— To do —
Arrange the lines below, from the line with "Image resolution: width=1690" up to and including the line with "center [1010, 383].", as a Markdown table with the columns Row and Line, leaving out any blank lines.

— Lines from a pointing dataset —
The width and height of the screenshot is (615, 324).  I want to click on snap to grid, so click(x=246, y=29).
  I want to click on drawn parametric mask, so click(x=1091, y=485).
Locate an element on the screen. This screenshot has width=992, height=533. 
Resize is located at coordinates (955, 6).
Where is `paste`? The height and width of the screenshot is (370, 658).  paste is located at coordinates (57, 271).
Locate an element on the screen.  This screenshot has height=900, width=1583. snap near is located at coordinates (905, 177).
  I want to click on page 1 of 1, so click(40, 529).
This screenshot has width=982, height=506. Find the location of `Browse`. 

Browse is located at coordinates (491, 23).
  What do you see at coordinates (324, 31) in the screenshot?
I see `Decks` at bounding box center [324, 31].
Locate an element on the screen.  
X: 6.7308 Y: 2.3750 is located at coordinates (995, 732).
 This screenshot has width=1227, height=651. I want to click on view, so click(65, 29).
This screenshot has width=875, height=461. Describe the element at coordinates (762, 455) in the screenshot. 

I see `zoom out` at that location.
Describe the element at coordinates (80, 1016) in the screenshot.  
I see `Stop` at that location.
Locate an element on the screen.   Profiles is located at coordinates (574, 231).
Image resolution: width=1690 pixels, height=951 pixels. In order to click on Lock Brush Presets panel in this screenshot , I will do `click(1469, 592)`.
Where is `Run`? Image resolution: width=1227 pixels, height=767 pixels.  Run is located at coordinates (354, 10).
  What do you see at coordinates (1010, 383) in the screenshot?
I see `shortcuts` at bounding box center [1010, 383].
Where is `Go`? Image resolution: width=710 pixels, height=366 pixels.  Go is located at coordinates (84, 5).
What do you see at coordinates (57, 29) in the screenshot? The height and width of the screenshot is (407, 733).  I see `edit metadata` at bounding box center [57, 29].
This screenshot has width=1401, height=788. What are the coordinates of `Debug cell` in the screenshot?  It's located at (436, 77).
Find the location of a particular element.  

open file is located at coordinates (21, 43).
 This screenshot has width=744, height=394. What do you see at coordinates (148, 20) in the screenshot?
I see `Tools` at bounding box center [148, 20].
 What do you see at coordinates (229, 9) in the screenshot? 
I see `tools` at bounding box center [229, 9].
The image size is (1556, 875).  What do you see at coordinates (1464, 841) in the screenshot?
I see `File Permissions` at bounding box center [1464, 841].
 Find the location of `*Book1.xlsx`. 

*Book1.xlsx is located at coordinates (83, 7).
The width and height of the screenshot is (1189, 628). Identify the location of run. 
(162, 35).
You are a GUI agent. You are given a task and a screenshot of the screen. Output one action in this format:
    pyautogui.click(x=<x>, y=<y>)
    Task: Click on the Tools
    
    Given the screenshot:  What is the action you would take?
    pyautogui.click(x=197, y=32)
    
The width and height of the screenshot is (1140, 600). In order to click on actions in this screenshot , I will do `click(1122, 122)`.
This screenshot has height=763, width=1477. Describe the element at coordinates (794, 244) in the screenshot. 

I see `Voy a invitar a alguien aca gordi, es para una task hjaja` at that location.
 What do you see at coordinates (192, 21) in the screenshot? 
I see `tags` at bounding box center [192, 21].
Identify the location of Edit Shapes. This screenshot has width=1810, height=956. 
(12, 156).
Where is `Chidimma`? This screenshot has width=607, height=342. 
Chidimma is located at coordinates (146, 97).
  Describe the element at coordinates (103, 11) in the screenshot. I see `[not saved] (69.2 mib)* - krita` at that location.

— Output for this task —
| Row | Line |
|---|---|
| 1 | Image resolution: width=1690 pixels, height=951 pixels. In order to click on Lock Brush Presets panel in this screenshot , I will do `click(1469, 592)`. |
| 2 | Where is `Run`? Image resolution: width=1227 pixels, height=767 pixels.  Run is located at coordinates (354, 10). |
| 3 |   What do you see at coordinates (1010, 383) in the screenshot? |
| 4 | I see `shortcuts` at bounding box center [1010, 383]. |